(Element and text location data)

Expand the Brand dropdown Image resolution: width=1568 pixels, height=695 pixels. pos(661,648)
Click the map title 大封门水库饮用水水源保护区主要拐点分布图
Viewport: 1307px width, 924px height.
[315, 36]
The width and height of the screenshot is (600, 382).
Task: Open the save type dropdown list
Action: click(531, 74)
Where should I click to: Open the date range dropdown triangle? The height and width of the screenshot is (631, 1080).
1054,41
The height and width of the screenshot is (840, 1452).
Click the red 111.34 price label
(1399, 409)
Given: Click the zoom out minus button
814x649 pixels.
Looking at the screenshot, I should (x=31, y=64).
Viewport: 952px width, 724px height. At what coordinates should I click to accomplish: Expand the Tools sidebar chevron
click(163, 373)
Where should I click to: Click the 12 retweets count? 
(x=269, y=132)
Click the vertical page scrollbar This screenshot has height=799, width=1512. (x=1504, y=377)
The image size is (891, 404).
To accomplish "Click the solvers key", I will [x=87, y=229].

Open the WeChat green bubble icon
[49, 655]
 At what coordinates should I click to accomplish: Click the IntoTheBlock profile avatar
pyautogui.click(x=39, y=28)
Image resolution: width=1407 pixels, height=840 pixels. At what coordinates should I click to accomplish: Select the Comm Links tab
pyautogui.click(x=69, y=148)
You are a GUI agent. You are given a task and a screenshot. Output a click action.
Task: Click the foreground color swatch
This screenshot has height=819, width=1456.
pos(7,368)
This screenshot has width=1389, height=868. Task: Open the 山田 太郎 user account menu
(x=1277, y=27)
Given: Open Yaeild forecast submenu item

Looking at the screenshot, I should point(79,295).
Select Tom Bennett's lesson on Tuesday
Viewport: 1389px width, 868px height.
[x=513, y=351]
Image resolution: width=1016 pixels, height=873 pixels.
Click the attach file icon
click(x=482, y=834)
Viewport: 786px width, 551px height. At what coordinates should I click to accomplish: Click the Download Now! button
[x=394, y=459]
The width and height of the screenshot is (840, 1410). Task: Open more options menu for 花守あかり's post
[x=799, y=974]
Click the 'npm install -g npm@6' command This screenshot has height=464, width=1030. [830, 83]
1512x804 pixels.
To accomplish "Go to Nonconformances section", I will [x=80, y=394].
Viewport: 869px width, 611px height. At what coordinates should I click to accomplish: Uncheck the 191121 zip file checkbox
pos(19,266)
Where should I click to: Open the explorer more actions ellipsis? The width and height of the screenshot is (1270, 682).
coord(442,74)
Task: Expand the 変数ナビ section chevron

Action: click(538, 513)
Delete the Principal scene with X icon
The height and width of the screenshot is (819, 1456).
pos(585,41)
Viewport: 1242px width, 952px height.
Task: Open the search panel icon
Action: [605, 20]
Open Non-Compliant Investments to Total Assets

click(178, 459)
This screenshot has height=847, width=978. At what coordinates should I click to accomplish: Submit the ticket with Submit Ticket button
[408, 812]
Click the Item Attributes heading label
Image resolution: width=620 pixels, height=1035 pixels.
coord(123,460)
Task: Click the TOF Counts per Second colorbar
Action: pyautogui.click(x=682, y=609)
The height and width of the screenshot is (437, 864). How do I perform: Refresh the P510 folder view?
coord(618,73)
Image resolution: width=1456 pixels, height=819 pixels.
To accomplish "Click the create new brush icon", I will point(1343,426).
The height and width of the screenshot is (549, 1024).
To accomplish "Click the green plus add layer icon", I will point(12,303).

The request: Repeat the listing above exactly, line by line.

Full answer:
Expand the Brand dropdown Image resolution: width=1568 pixels, height=695 pixels. pos(661,648)
Click the map title 大封门水库饮用水水源保护区主要拐点分布图
Viewport: 1307px width, 924px height.
[315, 36]
The width and height of the screenshot is (600, 382).
Task: Open the save type dropdown list
Action: click(531, 74)
Where should I click to: Open the date range dropdown triangle? The height and width of the screenshot is (631, 1080).
1054,41
The height and width of the screenshot is (840, 1452).
Click the red 111.34 price label
(1399, 409)
Given: Click the zoom out minus button
814x649 pixels.
Looking at the screenshot, I should (x=31, y=64).
Viewport: 952px width, 724px height. At what coordinates should I click to accomplish: Expand the Tools sidebar chevron
click(163, 373)
Where should I click to: Click the 12 retweets count? 
(x=269, y=132)
Click the vertical page scrollbar This screenshot has height=799, width=1512. (x=1504, y=377)
The image size is (891, 404).
To accomplish "Click the solvers key", I will [x=87, y=229].

Open the WeChat green bubble icon
[49, 655]
 At what coordinates should I click to accomplish: Click the IntoTheBlock profile avatar
pyautogui.click(x=39, y=28)
Image resolution: width=1407 pixels, height=840 pixels. At what coordinates should I click to accomplish: Select the Comm Links tab
pyautogui.click(x=69, y=148)
You are a GUI agent. You are given a task and a screenshot. Output a click action.
Task: Click the foreground color swatch
This screenshot has height=819, width=1456.
pos(7,368)
This screenshot has width=1389, height=868. Task: Open the 山田 太郎 user account menu
(x=1277, y=27)
Given: Open Yaeild forecast submenu item

Looking at the screenshot, I should point(79,295).
Select Tom Bennett's lesson on Tuesday
Viewport: 1389px width, 868px height.
[x=513, y=351]
Image resolution: width=1016 pixels, height=873 pixels.
Click the attach file icon
click(x=482, y=834)
Viewport: 786px width, 551px height. At what coordinates should I click to accomplish: Click the Download Now! button
[x=394, y=459]
The width and height of the screenshot is (840, 1410). Task: Open more options menu for 花守あかり's post
[x=799, y=974]
Click the 'npm install -g npm@6' command This screenshot has height=464, width=1030. [830, 83]
1512x804 pixels.
To accomplish "Go to Nonconformances section", I will [x=80, y=394].
Viewport: 869px width, 611px height. At what coordinates should I click to accomplish: Uncheck the 191121 zip file checkbox
pos(19,266)
Where should I click to: Open the explorer more actions ellipsis? The width and height of the screenshot is (1270, 682).
coord(442,74)
Task: Expand the 変数ナビ section chevron

Action: click(538, 513)
Delete the Principal scene with X icon
The height and width of the screenshot is (819, 1456).
pos(585,41)
Viewport: 1242px width, 952px height.
Task: Open the search panel icon
Action: [605, 20]
Open Non-Compliant Investments to Total Assets

click(178, 459)
This screenshot has height=847, width=978. At what coordinates should I click to accomplish: Submit the ticket with Submit Ticket button
[408, 812]
Click the Item Attributes heading label
Image resolution: width=620 pixels, height=1035 pixels.
coord(123,460)
Task: Click the TOF Counts per Second colorbar
Action: pyautogui.click(x=682, y=609)
The height and width of the screenshot is (437, 864). How do I perform: Refresh the P510 folder view?
coord(618,73)
Image resolution: width=1456 pixels, height=819 pixels.
To accomplish "Click the create new brush icon", I will point(1343,426).
The height and width of the screenshot is (549, 1024).
To accomplish "Click the green plus add layer icon", I will point(12,303).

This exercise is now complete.